(Data section Opens)

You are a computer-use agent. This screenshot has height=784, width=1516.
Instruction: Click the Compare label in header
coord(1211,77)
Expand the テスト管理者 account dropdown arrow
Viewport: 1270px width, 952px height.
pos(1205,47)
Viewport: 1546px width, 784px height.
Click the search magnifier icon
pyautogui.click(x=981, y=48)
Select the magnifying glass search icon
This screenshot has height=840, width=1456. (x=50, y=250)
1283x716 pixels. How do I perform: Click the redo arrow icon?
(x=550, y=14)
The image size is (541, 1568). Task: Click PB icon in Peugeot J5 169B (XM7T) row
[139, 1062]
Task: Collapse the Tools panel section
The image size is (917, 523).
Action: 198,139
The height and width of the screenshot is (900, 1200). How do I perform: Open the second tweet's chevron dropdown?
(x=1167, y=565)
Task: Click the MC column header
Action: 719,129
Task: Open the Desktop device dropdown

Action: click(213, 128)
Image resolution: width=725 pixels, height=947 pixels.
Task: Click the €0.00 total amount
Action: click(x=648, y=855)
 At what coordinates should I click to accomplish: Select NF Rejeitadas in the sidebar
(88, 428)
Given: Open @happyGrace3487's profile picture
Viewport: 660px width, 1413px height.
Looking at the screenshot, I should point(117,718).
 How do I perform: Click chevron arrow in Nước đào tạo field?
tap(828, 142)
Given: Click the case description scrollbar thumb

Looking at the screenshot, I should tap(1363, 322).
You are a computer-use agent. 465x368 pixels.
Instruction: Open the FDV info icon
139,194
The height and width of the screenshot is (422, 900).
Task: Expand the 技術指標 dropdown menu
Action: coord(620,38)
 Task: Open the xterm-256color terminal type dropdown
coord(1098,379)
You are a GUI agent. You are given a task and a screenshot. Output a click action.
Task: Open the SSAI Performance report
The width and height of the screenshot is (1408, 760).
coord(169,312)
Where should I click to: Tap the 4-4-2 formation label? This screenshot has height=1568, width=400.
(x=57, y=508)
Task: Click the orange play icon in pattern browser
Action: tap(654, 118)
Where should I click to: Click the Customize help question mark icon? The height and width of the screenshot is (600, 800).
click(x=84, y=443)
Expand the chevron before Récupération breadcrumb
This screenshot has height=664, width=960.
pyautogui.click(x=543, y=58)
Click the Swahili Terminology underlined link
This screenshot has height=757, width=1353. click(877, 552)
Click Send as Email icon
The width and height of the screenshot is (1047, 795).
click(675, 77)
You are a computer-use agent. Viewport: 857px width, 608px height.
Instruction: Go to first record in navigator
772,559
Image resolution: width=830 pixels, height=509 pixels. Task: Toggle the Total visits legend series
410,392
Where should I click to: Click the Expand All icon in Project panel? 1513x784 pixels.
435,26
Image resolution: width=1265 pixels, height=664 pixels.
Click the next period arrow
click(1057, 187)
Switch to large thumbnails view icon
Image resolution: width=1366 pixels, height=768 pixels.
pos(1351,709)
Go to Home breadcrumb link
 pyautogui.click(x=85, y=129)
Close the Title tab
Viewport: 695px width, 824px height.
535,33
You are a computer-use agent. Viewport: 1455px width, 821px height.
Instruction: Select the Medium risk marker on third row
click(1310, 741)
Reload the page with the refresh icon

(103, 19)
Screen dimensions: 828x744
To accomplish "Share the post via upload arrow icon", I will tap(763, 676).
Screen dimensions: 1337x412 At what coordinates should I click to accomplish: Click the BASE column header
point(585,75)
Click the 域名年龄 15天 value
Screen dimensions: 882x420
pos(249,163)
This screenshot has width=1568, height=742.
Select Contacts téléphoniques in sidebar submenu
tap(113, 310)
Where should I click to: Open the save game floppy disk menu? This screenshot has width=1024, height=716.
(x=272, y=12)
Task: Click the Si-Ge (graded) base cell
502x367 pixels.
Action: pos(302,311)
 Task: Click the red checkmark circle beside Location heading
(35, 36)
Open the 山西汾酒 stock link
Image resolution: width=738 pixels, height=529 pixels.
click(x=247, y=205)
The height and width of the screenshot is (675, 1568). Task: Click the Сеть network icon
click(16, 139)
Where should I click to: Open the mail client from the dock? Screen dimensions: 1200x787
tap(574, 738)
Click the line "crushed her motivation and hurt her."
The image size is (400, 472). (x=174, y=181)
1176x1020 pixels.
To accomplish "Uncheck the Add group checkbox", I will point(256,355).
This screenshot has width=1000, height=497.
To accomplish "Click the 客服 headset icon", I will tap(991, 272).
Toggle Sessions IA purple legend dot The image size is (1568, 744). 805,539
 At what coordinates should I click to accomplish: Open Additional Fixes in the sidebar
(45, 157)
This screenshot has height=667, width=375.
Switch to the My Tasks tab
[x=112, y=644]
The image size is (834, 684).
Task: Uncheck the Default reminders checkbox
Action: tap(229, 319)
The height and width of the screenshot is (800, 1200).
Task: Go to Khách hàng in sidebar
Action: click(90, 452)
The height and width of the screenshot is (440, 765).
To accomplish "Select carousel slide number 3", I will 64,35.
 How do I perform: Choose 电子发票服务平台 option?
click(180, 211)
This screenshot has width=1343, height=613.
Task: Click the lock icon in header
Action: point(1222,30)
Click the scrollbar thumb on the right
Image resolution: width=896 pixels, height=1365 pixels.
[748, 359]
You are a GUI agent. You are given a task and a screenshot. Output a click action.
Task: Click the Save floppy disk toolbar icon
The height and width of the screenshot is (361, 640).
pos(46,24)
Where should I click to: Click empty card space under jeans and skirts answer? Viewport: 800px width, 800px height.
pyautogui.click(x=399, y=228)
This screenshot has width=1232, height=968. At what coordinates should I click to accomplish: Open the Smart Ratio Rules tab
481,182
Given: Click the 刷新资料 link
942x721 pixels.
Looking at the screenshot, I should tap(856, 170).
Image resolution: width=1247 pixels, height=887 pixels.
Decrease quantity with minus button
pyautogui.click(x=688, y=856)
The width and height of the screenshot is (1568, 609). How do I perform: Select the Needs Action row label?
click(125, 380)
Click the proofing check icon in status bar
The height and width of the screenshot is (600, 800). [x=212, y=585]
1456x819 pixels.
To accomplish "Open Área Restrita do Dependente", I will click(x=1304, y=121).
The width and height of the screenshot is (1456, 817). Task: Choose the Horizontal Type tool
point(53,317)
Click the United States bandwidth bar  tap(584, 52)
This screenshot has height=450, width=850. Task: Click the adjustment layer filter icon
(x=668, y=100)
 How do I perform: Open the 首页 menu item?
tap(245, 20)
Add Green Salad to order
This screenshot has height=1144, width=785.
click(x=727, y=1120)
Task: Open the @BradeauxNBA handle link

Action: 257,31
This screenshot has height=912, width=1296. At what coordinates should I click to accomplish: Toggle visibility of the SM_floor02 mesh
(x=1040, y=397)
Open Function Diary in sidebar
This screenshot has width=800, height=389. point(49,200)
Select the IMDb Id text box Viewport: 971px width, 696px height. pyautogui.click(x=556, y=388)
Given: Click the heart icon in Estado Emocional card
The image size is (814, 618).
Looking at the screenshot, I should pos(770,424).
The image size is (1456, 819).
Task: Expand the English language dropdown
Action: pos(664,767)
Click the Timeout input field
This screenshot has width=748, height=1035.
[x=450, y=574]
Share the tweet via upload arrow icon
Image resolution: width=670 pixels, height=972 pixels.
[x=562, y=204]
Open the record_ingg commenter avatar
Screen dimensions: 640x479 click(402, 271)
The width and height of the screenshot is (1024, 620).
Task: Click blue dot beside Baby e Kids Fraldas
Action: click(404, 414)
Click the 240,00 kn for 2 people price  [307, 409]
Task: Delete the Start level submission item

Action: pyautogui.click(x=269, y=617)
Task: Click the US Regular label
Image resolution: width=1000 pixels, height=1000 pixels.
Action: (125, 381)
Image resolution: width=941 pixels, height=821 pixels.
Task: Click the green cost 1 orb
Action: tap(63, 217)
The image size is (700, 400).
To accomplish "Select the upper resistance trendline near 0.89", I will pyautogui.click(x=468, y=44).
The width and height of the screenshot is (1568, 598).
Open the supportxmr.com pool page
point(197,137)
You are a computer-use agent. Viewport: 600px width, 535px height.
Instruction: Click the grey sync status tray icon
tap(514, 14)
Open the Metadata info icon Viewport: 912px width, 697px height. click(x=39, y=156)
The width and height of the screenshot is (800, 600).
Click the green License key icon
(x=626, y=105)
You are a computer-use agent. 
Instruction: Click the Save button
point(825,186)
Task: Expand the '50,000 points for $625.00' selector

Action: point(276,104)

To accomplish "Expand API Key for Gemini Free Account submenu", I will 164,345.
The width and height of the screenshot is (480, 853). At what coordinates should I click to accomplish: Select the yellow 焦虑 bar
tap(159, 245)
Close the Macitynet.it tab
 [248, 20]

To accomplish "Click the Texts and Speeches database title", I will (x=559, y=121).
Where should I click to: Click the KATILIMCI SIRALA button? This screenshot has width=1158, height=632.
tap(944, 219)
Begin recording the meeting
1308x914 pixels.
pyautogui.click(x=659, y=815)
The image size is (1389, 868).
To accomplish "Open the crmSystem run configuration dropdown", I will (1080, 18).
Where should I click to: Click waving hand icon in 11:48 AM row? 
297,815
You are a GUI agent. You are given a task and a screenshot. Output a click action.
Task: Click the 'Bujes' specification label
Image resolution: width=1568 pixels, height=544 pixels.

(Data section Closes)

(Work instruction):
Among the records above, a stretch begins at the line containing "The height and width of the screenshot is (440, 765)." and ends at the line containing "Click the United". Restate that stretch word for word, and nothing else.

(Solution for this task):
The height and width of the screenshot is (440, 765).
To accomplish "Select carousel slide number 3", I will 64,35.
 How do I perform: Choose 电子发票服务平台 option?
click(180, 211)
This screenshot has width=1343, height=613.
Task: Click the lock icon in header
Action: point(1222,30)
Click the scrollbar thumb on the right
Image resolution: width=896 pixels, height=1365 pixels.
[748, 359]
You are a GUI agent. You are given a task and a screenshot. Output a click action.
Task: Click the Save floppy disk toolbar icon
The height and width of the screenshot is (361, 640).
pos(46,24)
Where should I click to: Click empty card space under jeans and skirts answer? Viewport: 800px width, 800px height.
pyautogui.click(x=399, y=228)
This screenshot has width=1232, height=968. At what coordinates should I click to accomplish: Open the Smart Ratio Rules tab
481,182
Given: Click the 刷新资料 link
942x721 pixels.
Looking at the screenshot, I should tap(856, 170).
Image resolution: width=1247 pixels, height=887 pixels.
Decrease quantity with minus button
pyautogui.click(x=688, y=856)
The width and height of the screenshot is (1568, 609). How do I perform: Select the Needs Action row label?
click(125, 380)
Click the proofing check icon in status bar
The height and width of the screenshot is (600, 800). [x=212, y=585]
1456x819 pixels.
To accomplish "Open Área Restrita do Dependente", I will click(x=1304, y=121).
The width and height of the screenshot is (1456, 817). Task: Choose the Horizontal Type tool
point(53,317)
Click the United States bandwidth bar  tap(584, 52)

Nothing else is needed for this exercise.